#### [Data supplied]

· · · ·

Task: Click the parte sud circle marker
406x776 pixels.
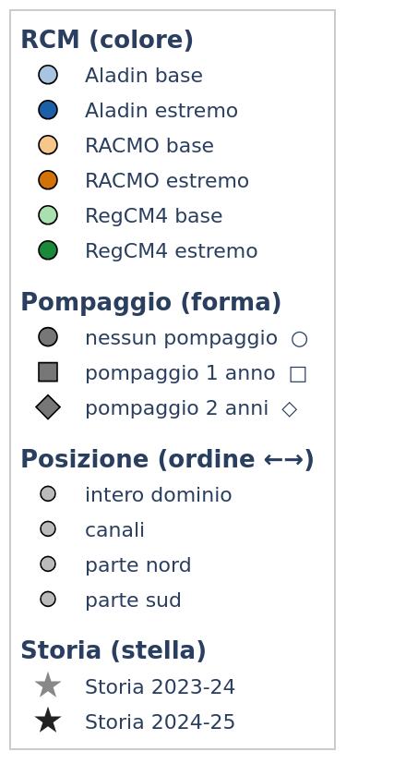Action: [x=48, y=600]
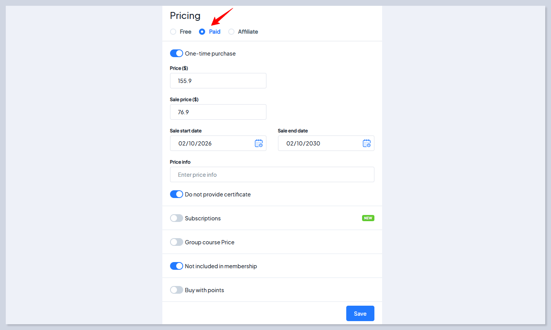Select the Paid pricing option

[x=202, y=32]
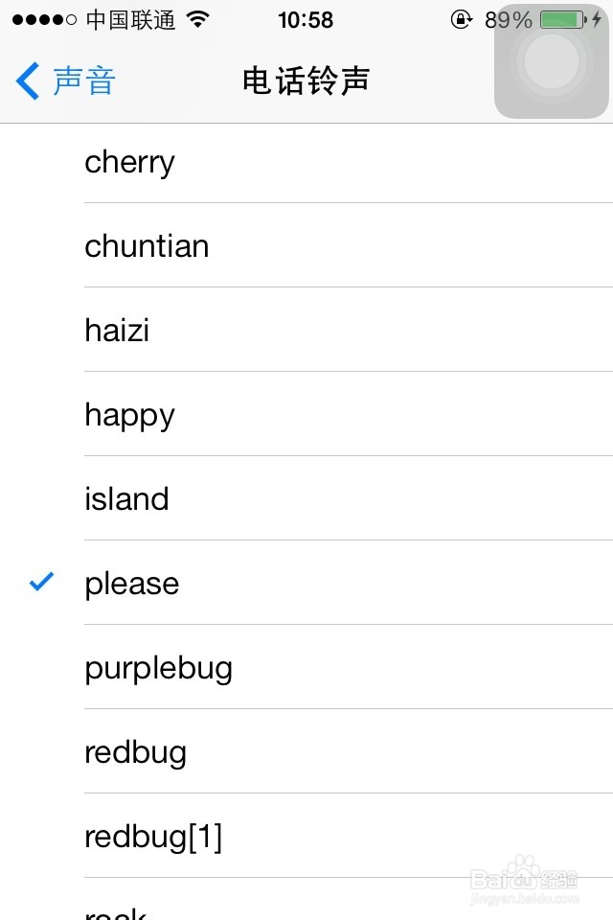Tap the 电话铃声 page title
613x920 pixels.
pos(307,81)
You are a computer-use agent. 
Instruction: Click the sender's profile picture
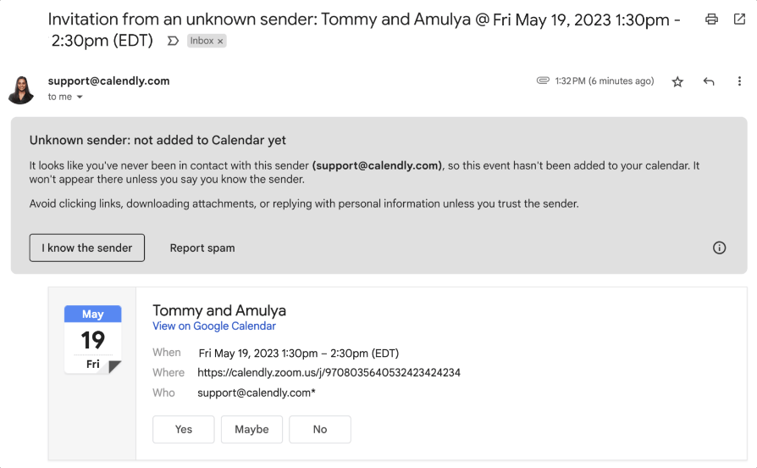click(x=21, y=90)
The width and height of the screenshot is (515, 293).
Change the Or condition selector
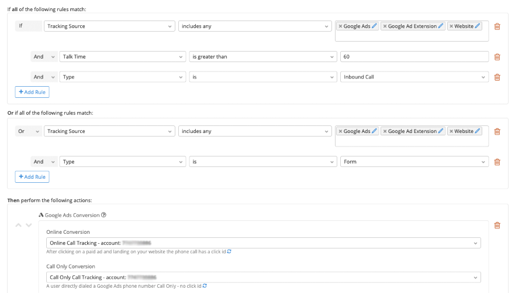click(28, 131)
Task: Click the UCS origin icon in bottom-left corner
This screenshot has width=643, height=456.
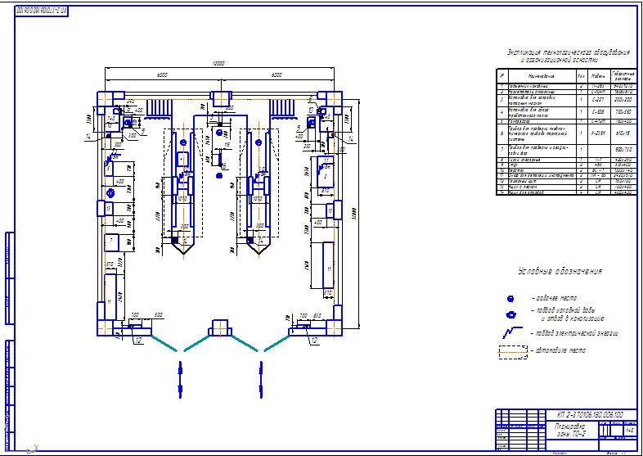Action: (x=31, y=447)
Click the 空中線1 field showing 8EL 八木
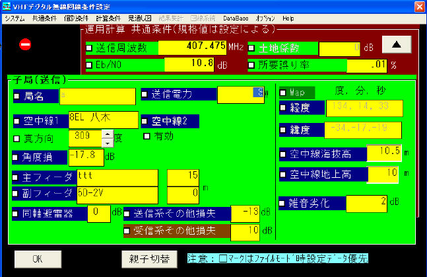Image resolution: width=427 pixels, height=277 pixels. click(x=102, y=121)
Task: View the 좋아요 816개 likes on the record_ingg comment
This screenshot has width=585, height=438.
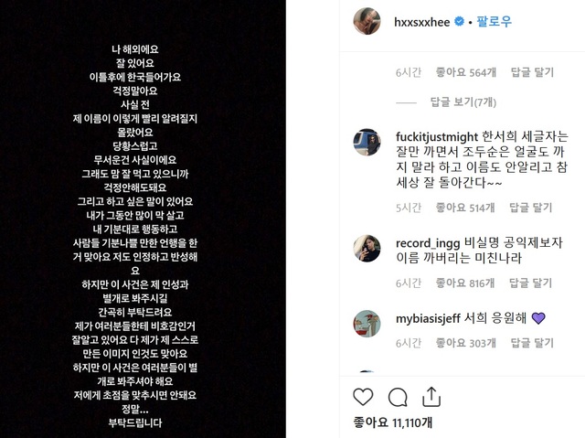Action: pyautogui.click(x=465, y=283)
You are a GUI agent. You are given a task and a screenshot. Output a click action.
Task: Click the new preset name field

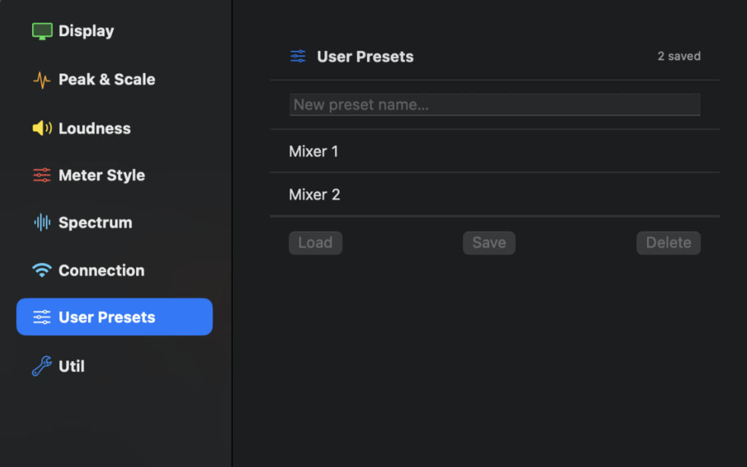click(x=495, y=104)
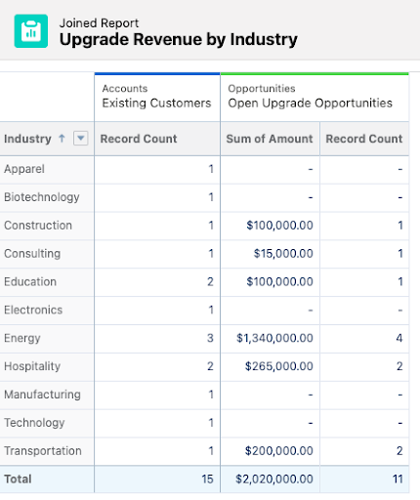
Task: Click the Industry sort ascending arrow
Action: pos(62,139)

· · · ·

#### [Goal of the exercise]
Search the entries above for the word "agent", and copy every line where it occurs.

#### [Answer to the problem]
You are a computer-use agent. 
You are a GUI agent. You are given a task and a screenshot. Output a click action.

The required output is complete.